EXERCISE INSTRUCTIONS: Reproduce the article on abortion law in Northern Ireland word for word, from its first sentence to its last.

SOURCE EXTRACT:
++++++++++

Abortion law in the UK is plagued by hypocrisy and cowardice. Nowhere more so than in Northern Ireland.
As England, Wales and Scotland last week marked the 50th anniversary of the Abortion Act 1967, women in Northern Ireland were left out of the reflections and commemorations. Instead, their voices were heard in the Supreme Court case on whether the extremely restrictive abortion laws in the jurisdiction amount to a breach of the European Convention on Human Rights (ECHR).
In the same week, the government announced details of a scheme that will provide free abortion services in England for women travelling from Northern Ireland. This move is one of the most progressive changes in recent history for Northern Ireland women’s rights and should be welcomed.
But it is no more than a sticking plaster. The announcement by Justine Greening, equalities minister, does nothing to change the cruel and archaic abortion ban within Northern Ireland.
The Abortion Act may be deeply flawed and anachronistic but we must not forget that women in Northern Ireland are still waiting for the rights it confers. Travel solutions compound and perpetrate the hypocrisy that plagues this issue in Ireland, both north and south. They must never be seen as permanent.
In a year where a spotlight has been shone on women in Northern Ireland, a win in the Supreme Court might be the boost that makes a lasting difference.
A major step – but not a solution
The 1967 Abortion Act legalised abortion under certain circumstances in England and Wales and Scotland but was never extended to Northern Ireland. Abortion in Northern Ireland remains banned except under very limited circumstances. The maximum sentence is life imprisonment and there are no exceptions for fatal foetal abnormalities, rape or incest.

++++++++++

(Extracted records)

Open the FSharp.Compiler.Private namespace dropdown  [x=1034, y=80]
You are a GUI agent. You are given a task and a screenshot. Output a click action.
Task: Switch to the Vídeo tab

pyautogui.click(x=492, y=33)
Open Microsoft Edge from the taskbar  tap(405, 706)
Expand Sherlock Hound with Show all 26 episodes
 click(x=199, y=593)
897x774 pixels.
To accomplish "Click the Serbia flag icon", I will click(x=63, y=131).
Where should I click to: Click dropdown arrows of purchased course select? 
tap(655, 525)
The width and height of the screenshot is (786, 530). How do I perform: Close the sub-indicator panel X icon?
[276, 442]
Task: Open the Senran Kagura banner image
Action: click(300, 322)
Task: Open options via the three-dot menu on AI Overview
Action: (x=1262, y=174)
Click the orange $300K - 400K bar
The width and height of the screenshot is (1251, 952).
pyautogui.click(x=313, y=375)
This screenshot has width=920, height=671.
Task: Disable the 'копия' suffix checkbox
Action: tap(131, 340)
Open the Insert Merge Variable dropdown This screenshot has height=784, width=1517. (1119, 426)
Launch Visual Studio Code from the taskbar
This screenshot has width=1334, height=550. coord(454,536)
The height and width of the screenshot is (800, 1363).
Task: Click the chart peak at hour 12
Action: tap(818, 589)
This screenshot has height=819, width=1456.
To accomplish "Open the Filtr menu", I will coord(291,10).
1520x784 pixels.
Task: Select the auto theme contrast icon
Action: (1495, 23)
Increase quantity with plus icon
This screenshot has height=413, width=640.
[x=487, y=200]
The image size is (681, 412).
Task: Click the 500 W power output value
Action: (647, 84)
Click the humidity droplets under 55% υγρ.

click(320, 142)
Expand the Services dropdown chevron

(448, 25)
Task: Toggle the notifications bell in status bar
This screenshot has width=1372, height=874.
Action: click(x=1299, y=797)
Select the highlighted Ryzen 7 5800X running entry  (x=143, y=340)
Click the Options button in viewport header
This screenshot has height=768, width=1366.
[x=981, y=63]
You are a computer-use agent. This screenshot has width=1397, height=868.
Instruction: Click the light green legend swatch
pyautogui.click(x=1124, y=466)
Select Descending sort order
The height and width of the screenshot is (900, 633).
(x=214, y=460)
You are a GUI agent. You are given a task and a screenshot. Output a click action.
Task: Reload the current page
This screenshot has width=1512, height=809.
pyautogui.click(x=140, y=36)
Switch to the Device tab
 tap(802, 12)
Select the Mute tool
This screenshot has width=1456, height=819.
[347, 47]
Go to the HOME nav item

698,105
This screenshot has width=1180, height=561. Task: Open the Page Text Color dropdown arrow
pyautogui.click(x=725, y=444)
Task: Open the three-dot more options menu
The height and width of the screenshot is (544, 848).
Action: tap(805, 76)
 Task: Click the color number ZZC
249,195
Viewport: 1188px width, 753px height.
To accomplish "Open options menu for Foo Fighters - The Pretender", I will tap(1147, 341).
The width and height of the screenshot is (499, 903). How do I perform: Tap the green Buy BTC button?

++++++++++

REPLY TO THE TASK:
Abortion law in the UK is plagued by hypocrisy and cowardice. Nowhere more so than in Northern Ireland.
As England, Wales and Scotland last week marked the 50th anniversary of the Abortion Act 1967, women in Northern Ireland were left out of the reflections and commemorations. Instead, their voices were heard in the Supreme Court case on whether the extremely restrictive abortion laws in the jurisdiction amount to a breach of the European Convention on Human Rights (ECHR).
In the same week, the government announced details of a scheme that will provide free abortion services in England for women travelling from Northern Ireland. This move is one of the most progressive changes in recent history for Northern Ireland women’s rights and should be welcomed.
But it is no more than a sticking plaster. The announcement by Justine Greening, equalities minister, does nothing to change the cruel and archaic abortion ban within Northern Ireland.
The Abortion Act may be deeply flawed and anachronistic but we must not forget that women in Northern Ireland are still waiting for the rights it confers. Travel solutions compound and perpetrate the hypocrisy that plagues this issue in Ireland, both north and south. They must never be seen as permanent.
In a year where a spotlight has been shone on women in Northern Ireland, a win in the Supreme Court might be the boost that makes a lasting difference.
A major step – but not a solution
The 1967 Abortion Act legalised abortion under certain circumstances in England and Wales and Scotland but was never extended to Northern Ireland. Abortion in Northern Ireland remains banned except under very limited circumstances. The maximum sentence is life imprisonment and there are no exceptions for fatal foetal abnormalities, rape or incest.